A hostilidade de Bolsonoro para com jornalistas e ativistas está bem documentada, e a sua investida contra qualquer pessoa que tente escrutiná-lo ou criticá-lo tem sido feroz. Juntando-se a muitos outros líderes autoritários em todo o mundo, tem confiado na desinformação para promover a sua marca, ao mesmo tempo que acusa outros de espalharem notícias falsas. Por isso, não é surpresa que tenha sido desdenhoso sobre o que aconteceu em 5 de junho, sugerindo em 7 de junho que os dois homens sabiam os perigos que enfrentavam e que tinham prosseguido “uma aventura que não é recomendada”, acrescentando: “Qualquer coisa pode acontecer. Pode ser um acidente, pode ser que eles tenham sido executados”.

Ações na cena internacional

O governo brasileiro precisa ser responsabilizado pela manutenção da segurança e da vida daqueles/as que lutam pelos direitos humanos no Brasil. Em conjunto com outras organizações brasileiras de direitos humanos e de defesa da liberdade de expressão, a ARTIGO 19 apelou a Comissão Interamericana de Direitos Humanos, no dia 10 de junho, pedindo-lhe que ajudasse a persuadir as autoridades brasileiras a conduzir uma investigação imediata e exaustiva sobre o que havia acontecido a Pereira e Phillips, e informando a gravidade e urgência do caso. A Comissão Interamericana de Direitos Humanos divulgou uma medida de precaução urgente no sábado, 11 de junho, solicitando ao governo brasileiro que agisse rapidamente e com responsabilidade para investigar o desaparecimento. Também apelaram a cinco Relatores Especiais das Nações Unidas com mandatos relevantes e lançaram um apelo urgente para solicitar uma investigação e exigir ação imediata por parte das autoridades brasileiras.

Organizações internacionais e meios de comunicação, incluindo a ARTIGO 19, escreveram uma carta aberta a Bolsonaro, pedindo-lhe que “intensifique urgentemente e desenvolva plenamente o esforço” para encontrar os homens desaparecidos.

Isto coincidiu com campanhas no Twitter em várias línguas e atenção generalizada dos meios de comunicação – embora as audiências tenham entrado em contato com os detalhes chocantes do que aconteceu aos ativistas ambientais nas Américas pela primeira vez, foi apenas porque este nível de atenção é raro (e não que sejam incomuns histórias terríveis de pessoas monitoradas, intimidadas, criminalizadas e acusadas, desaparecidas, agredidas fisicamente e até assassinadas).

O tom desdenhoso de Bolsonaro, mesmo diante do desdobramento e detalhes que sugerem que foram cometidos crimes graves contra os homens desaparecidos, é essencialmente uma admissão de que ele não tem qualquer intenção de tomar medidas sobre o assunto.
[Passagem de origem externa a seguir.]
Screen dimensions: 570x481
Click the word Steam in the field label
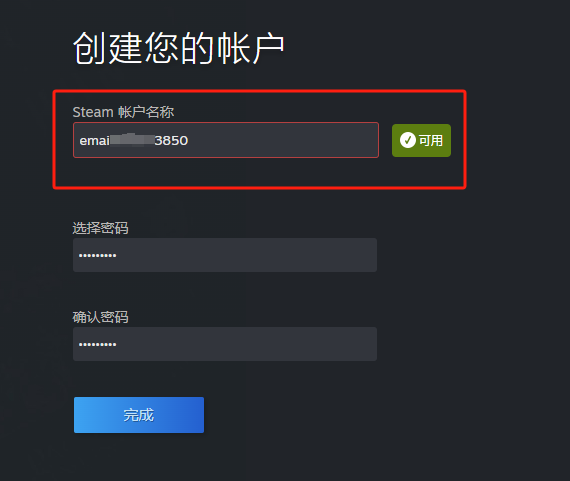pos(93,112)
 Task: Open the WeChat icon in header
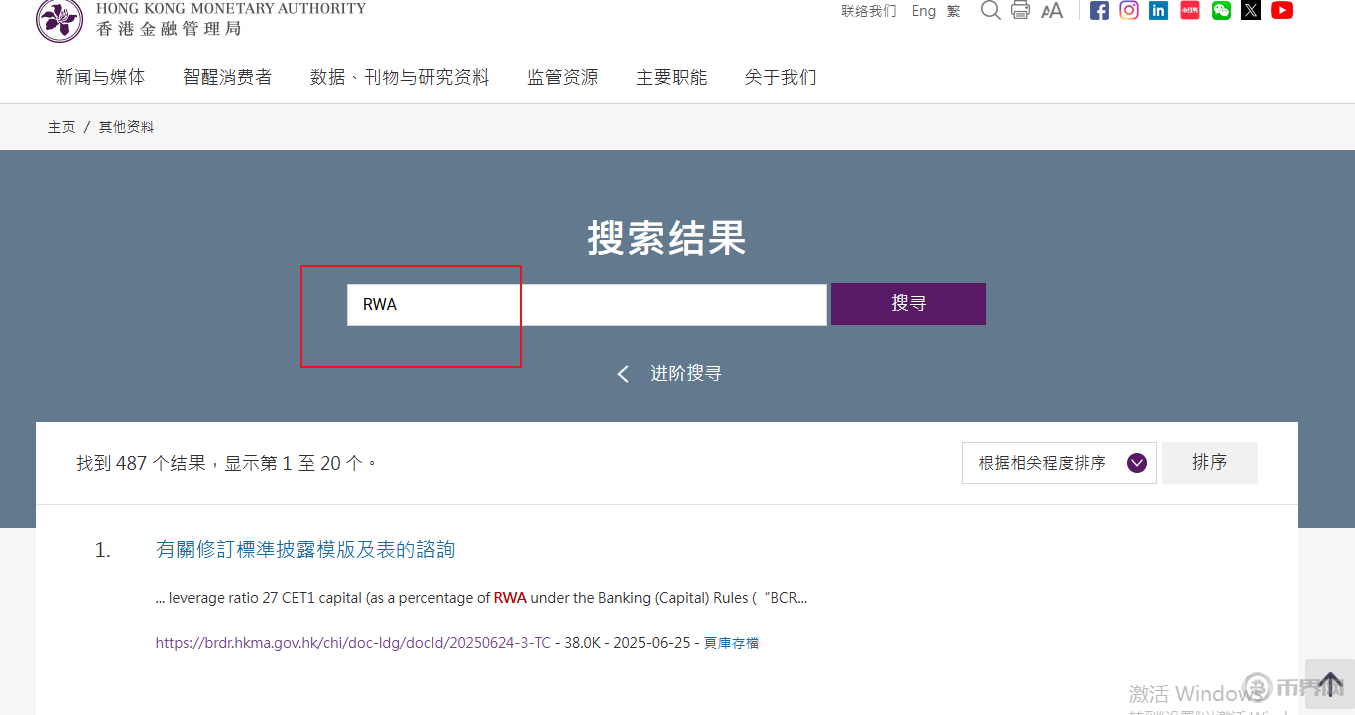click(x=1221, y=11)
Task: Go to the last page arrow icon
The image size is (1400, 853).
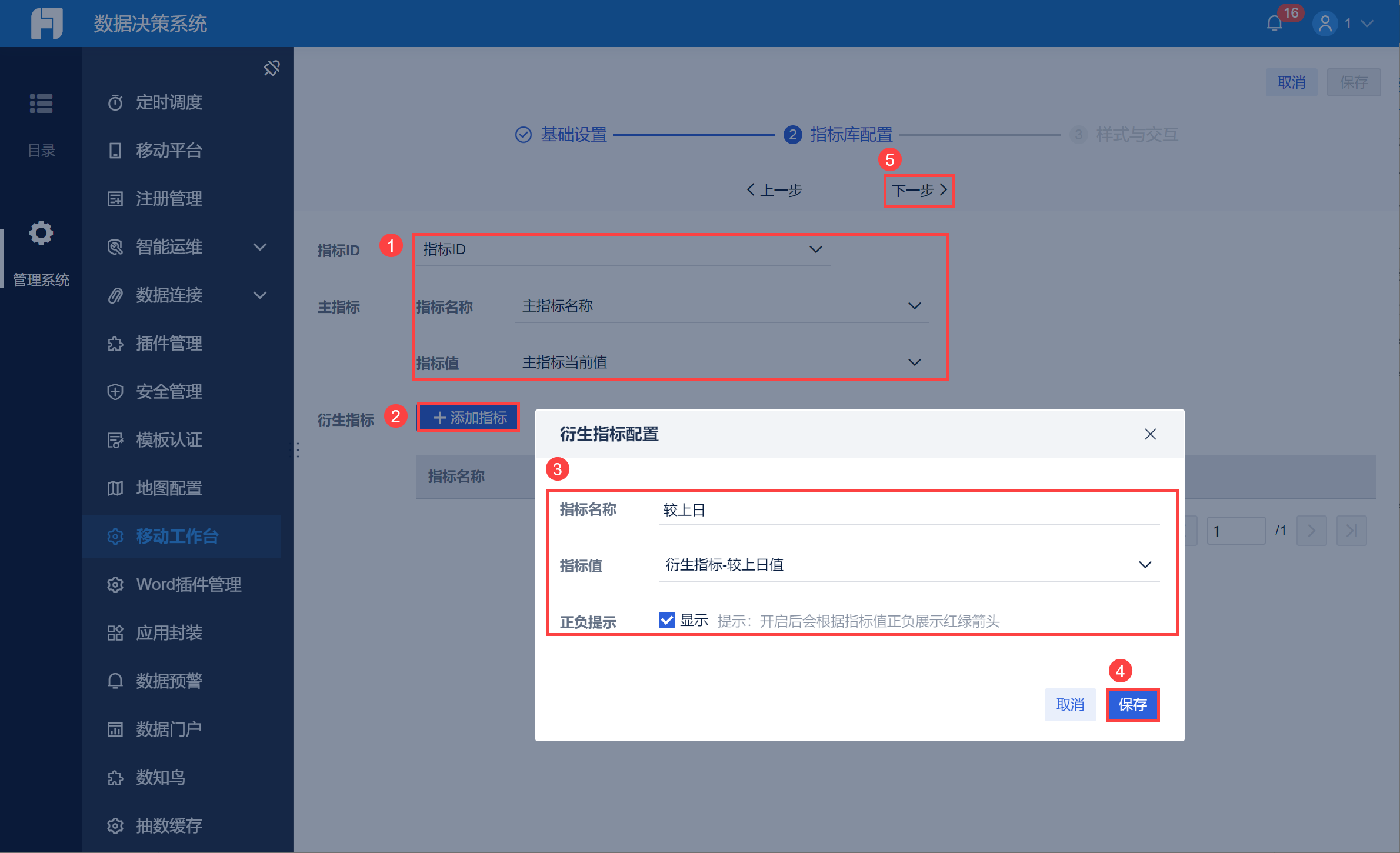Action: [x=1351, y=531]

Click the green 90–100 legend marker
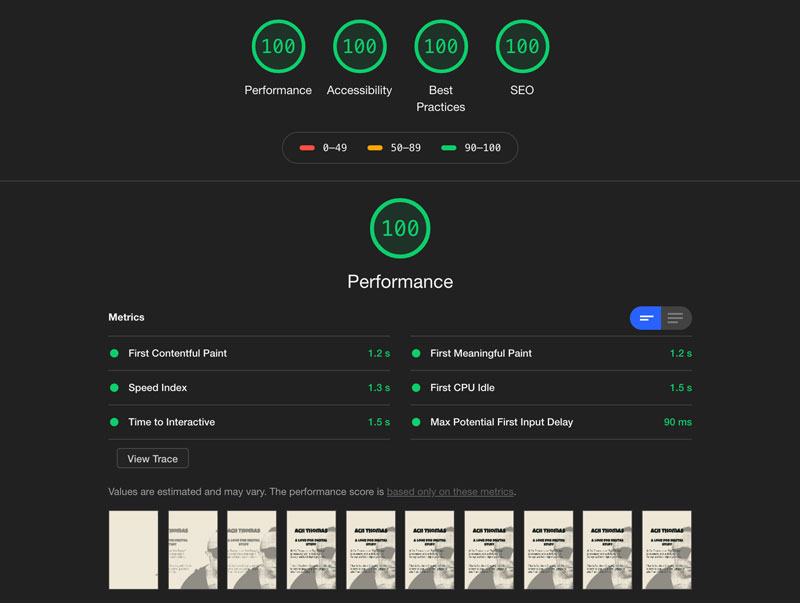(x=448, y=147)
É deixado às comunidades indígenas, aos grupos de direitos humanos e à imprensa a mobilização de ações. Não é dessa forma que se fará justiça pelas violações dos direitos humanos, ou que se ponha fim aos danos ambientais.

Cometemos um erro grave se pensarmos que Bolsonaro está sozinho, ou que as táticas que emprega são únicas no Brasil. Sinais de alerta têm tocado em advertência do impacto ao meio ambiente  e de como são tratados/as aqueles/as que denunciam e fazem campanha contra a sua degradação. Na sua maioria, temos ignorado o som desses avisos.

Como salienta o Smoke Signal Monitor, um grupo que documenta a conjuntura entre a agitação social e a crise ambiental no Brasil, estes são os resultados da política. Assim como a decisão de restringir os direitos.

Nós, como comunidades globais e locais, devemos fazer mais para garantir a condução de políticas, e ajudar a reforçar um ambiente que proteja os nossos direitos – para falar, partilhar informação, impulsionar a mudança através de campanhas, defesa, educação, e por meio da eleição de líderes fortes que possam facilitar estes objetivos. Temos de responsabilizar os responsáveis, e continuar a exercer pressão sobre os governos de todo o mundo que se recusam a honrar estes direitos, que, afinal, são os direitos de todos.